Robust

Across the central U.S., very heavy (greater than three inches per day) and extreme (greater than six inches per day) precipitation events increased in the period from 1979 to 2009 compared to the 1948 to 1978 period. Model projections for the central U.S. suggest a potential increase in these events, especially during winter months. Other future climate projections indicate that the Midwest may experience two to four more days of extreme precipitation by the end of the century.

Mean annual precipitation is projected to only increase by 0.7 inches under the GFDL A1FI scenario for the final 30 years of the 21st century compared to the 1971 to 2000 baseline. By contrast, annual precipitation is projected to increase under the PCM B1 scenario by an average of 3.8 inches. Changes in precipitation are projected to vary greatly by season. Both models project an increase in precipitation in winter and spring. They differ in projections for summer and fall. PCM projects an increase of 1.8 inches, while GFDL projects a decrease of 5.8 inches in summer.

Mean annual daily temperature across the region is projected to increase by 8.2 °F (4.5 °C) under the GFDL A1FI (high emissions) scenario and 2.3 °F (1.2 °C) under PCM B1 (low emissions) for the final 30 years of the 21st Century compared to the 1971 to 2000 baseline. The most dramatic increase in temperature is projected to be in winter for the PCM B1 scenario and summer for the GFDL A1FI scenario. No spatial variation in temperature changes across the Chicago Wilderness region is discernable.

All global climate models agree that sea level will rise. Sea levels have increased over the past century, and this trend is expected to continue. Additional warming is expected to increase global sea levels by up to 1m (3 ft) by the end of the century. In the Mid-Atlantic, sea-level rise is significantly greater than observed global sea-level rise, due to sinking of the land surface as it adjust to the melting of former ice sheets and the withdrawals of natural resources from underground.

Heavy precipitation events have increased substantially in number and severity in the across the Northeast over the last century, and many models agree that this trend will continue over the next century. Under the higher scenario (RCP8.5) the number of extreme events is projected to increase by two to three times the historical average in every region by the end of the 21st century, with the largest increases in the Northeast. Under the lower scenario (RCP4.5), these events are projected to increase by 50%–100%.

Seasonal differences in temperatures across the Mid-Atlantic and Northeast have decreased in recent years as winters have warmed three times faster than summers. By the middle of this century, winters are projected to be milder still, with fewer cold extremes, particularly across inland and northern portions of the Northeast. Warmer temperatures are expected to cause more winter precipitation to be delivered as rain. Snowfall, snow depth, and snow pack are all expected to be reduced.

Evidence at both global and local scales indicates that growing seasons have been getting longer, and this trend is projected to become even more pronounced over the next century. Warmer temperatures will result in fewer days with minimum temperatures below 32°F and a shorter freeze-free season. Winter or early-spring warmth has caused plants to start growing and emerge from winter dormancy earlier in the spring.

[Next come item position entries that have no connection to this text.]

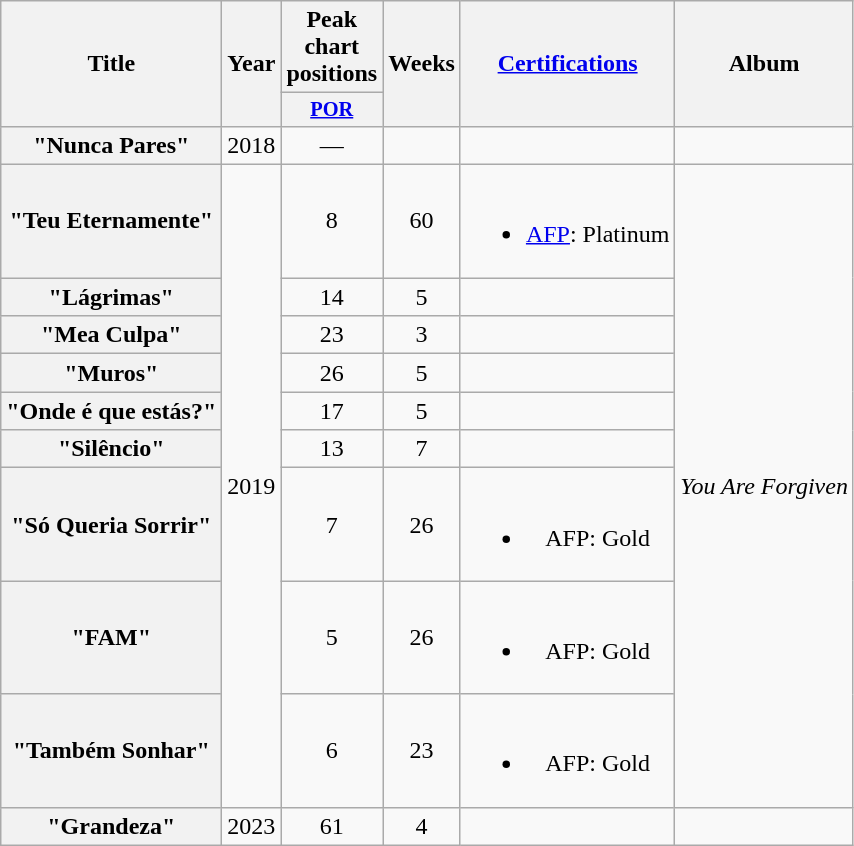
"Só Queria Sorrir" [112, 524]
Title [112, 64]
"Grandeza" [112, 826]
Year [252, 64]
17 [332, 411]
AFP: Platinum [567, 222]
"FAM" [112, 638]
2023 [252, 826]
2019 [252, 486]
Album [764, 64]
"Muros" [112, 373]
POR [332, 110]
"Também Sonhar" [112, 750]
6 [332, 750]
13 [332, 449]
"Teu Eternamente" [112, 222]
"Onde é que estás?" [112, 411]
8 [332, 222]
"Mea Culpa" [112, 335]
61 [332, 826]
Certifications [567, 64]
4 [422, 826]
3 [422, 335]
"Nunca Pares" [112, 145]
"Silêncio" [112, 449]
14 [332, 297]
— [332, 145]
"Lágrimas" [112, 297]
You Are Forgiven [764, 486]
2018 [252, 145]
Peak chart positions [332, 47]
Weeks [422, 64]
60 [422, 222]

Temperatures in the Mid-Atlantic region (and across the broader Northeast) are projected to increase on average by 5.27 to 9.11 °F by the end of the century (2070 to 2099), with the greatest warming expected to occur during summer and fall. More warming (9.11 °F) is projected under a high climate scenario (RCP 8.5) and more moderate warming (5.27 °F) is projected under a moderate climate scenario (RCP 4.5).

Climate models under a high emissions scenario indicate temperatures will increase by 4.5F° to 10°F by the end of the century, whereas climate models under a low emissions scenario project temperature increases from about 3°F to 6°F by the end of the century.

Evidence at both global and local scales indicates that growing seasons have been getting longer, and this trend is projected to become even more pronounced over the next century. As seasons shift so that spring arrives earlier and fall extends later into the year, phenology may shift for plant species that rely on temperature as a cue for the timing of leaf-out, reproductive maturation, and other developmental processes. Longer growing seasons could also result in greater growth and productivity of trees and other vegetation, but only if balanced by available water and nutrients.